### Problem description
Write the next part of the letter below about the Greater Golden Horseshoe transportation discussion paper, starting after its final sentence.

Segment Start: Exercise text

Sent via email and ERO

Ms. Arielle Mayer
Senior Policy Advisor
Ministry of Transportation
Policy and Planning Division
Transportation Planning Branch Environmental Policy Office (Toronto)
777 Bay Street Suite 3000
Toronto, ON M7A 2J8

Dear Ms. Mayer

RE: Discussion Paper: Towards a Greater Golden Horseshoe Transportation Plan

The City of Guelph and the Guelph Chamber of Commerce applaud the Province on its discussion paper, “Towards a Greater Golden Horseshoe Transportation Plan”. The Plan clearly diverges from past historical trends favouring travel by car, and instead prioritizes investing in and delivering improved regional public transit, leveraging new mobility technologies, and improving regional goods movement. As member organizations of the Connect the Corridor coalition, we are again grateful to the Province for demonstrating ongoing commitment to two-way all-day GO service(TWADGO) along the Kitchener rail line, as well as continued improvements to Highways 6 and 7 in our region. These directions are well aligned with the City of Guelph’s “Future-Ready: Strategic Plan”, where our transportation targets include improving connectivity by all modes, supporting improvements to sustainable interregional travel and goods movement, and ensuring safety for all road users.

Segment End: Exercise text
Segment Start: Data supplied

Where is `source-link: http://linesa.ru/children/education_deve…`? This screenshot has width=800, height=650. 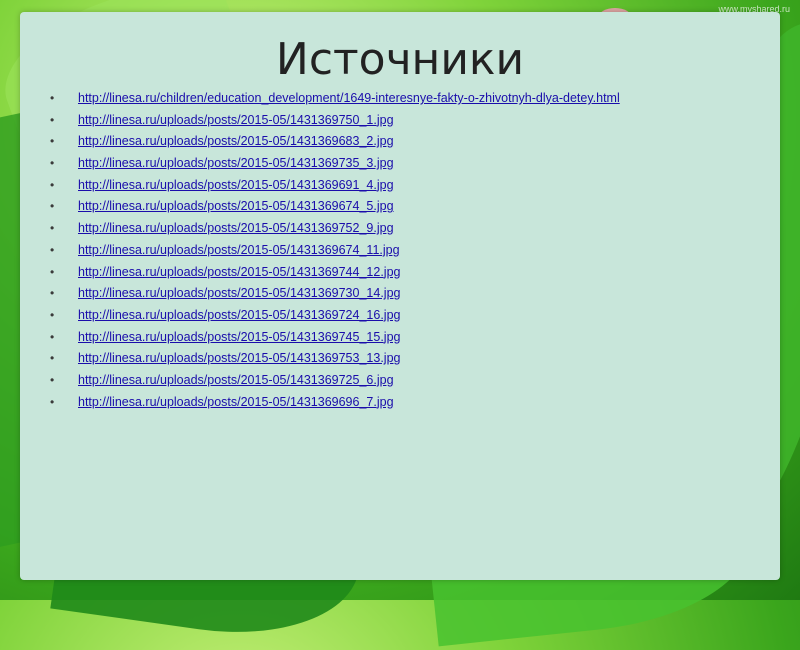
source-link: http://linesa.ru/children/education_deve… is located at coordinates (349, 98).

Segment End: Data supplied
Segment Start: Data supplied

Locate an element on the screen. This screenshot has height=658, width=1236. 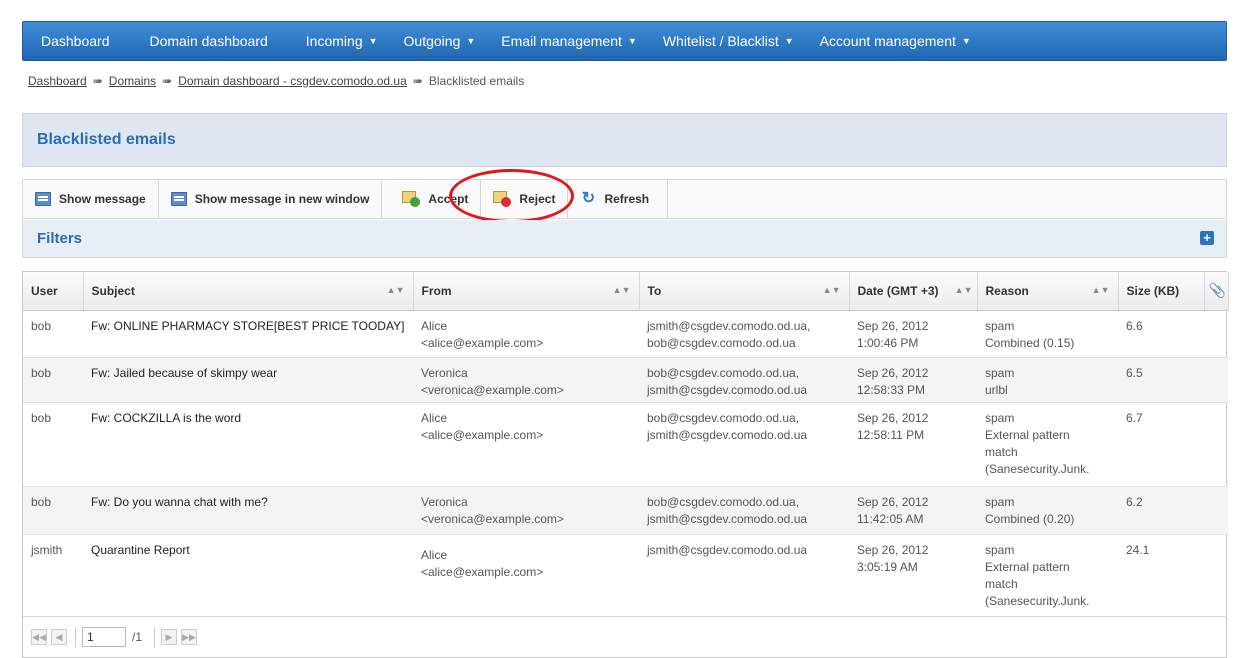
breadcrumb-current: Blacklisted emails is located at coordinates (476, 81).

Segment End: Data supplied

### Exercise response
Our comments below reflect the shared views and interests of the City of Guelph and the Guelph Chamber of Commerce. We have organized feedback into three parts: (1) Feedback on the Vision statements, and (2) feedback on the priority actions for each goal, and (3) considerations for implementation. We also view this submission as an opportunity to reiterate our encouragement of provincial leaderships as it relates to addressing service gaps emerging from the recent closure of Greyhound. Together, the City and the Guelph Chamber of Commerce have called for the creation of an express route between Toronto and Guelph in time for the Fall university semester to better enable students, faculty and other commuters to arrive to our community. Such a measure would serve as an important stop gap until the vision as set out in the discussion paper can be implemented. We appreciate the Province’s acknowledgement of our concerns, expressed in the letter on August 12, 2021 and look forward to further discussion.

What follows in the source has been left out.